L’IDV del Fermano chiede una rinnovata attenzione per i servizi sanitari delle aree interne.
Mal si cela viva preoccupazione per la scarsità di risorse che la Regione Marche si appresta a dover gestire per l’anno 2011 in ambito sanitario e, proprio per questo, fa appello al buon senso delle parti.
Sottolinea come è forte la tentazione, sia politica, che gestionale, di contenere i costi della sanità penalizzando le aree interne ed in particolare riducendo, nell’area montana del Parco dei Sibillini, gli già scarsi servizi sanitari esistenti.
A dimostrazione di ciò sottolinea le dichiarazioni pubbliche e le conseguenti decisioni già assunte dall’ASUR Marche nei confronti dell’Ospedale Vittorio Emanuele II di Amandola.
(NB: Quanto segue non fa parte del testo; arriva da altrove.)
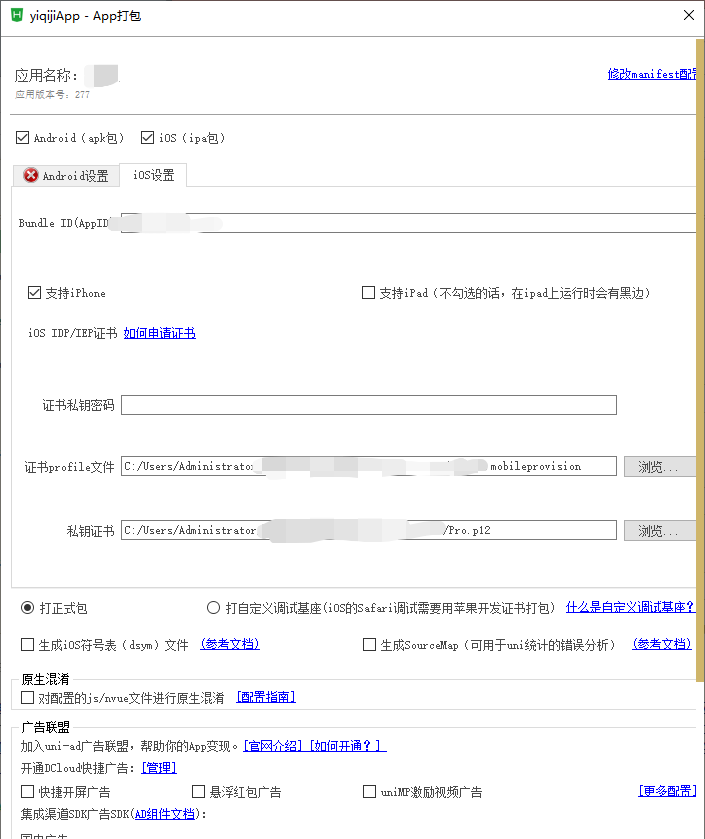Enable 支持iPad checkbox
Viewport: 705px width, 839px height.
pyautogui.click(x=369, y=293)
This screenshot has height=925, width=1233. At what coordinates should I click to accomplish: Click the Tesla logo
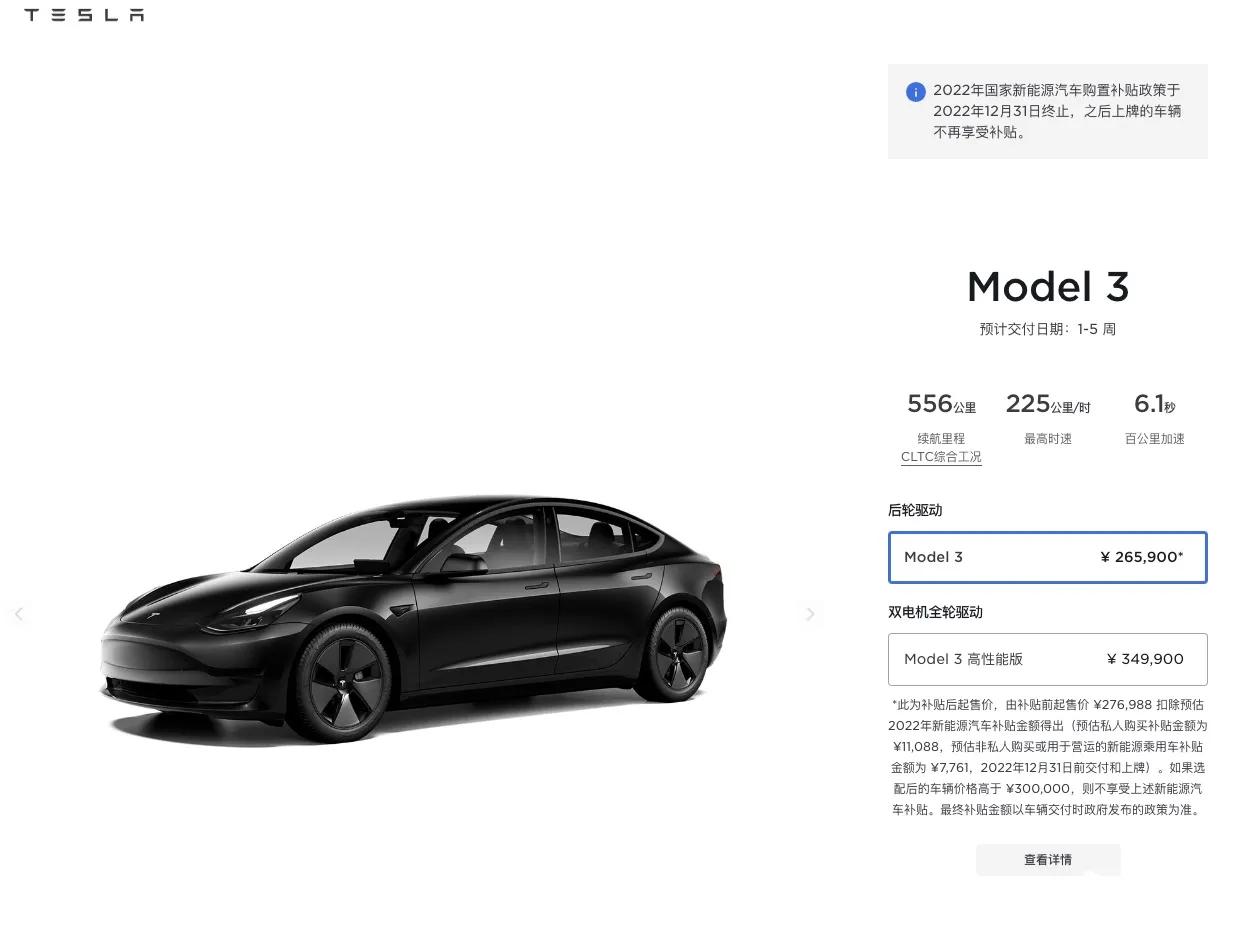84,15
Le stesse riguardano il servizio anestesiologico, il mancato svolgimento del concorso a Primario di Chirurgia promesso da anni, la sospensione della gestione diretta dei trasporti sanitari programmati e la recente, ingiustificata, riduzione di dieci posti letto nel reparto di medicina generale. Il tutto ‘compensato’ dall’avvio della Medicina di Gruppo che ha concentrato l’attività dei Medici di Base in locali distrettuali adiacenti all’Ospedale, ma con gravi disagi lamentati da molti assistiti.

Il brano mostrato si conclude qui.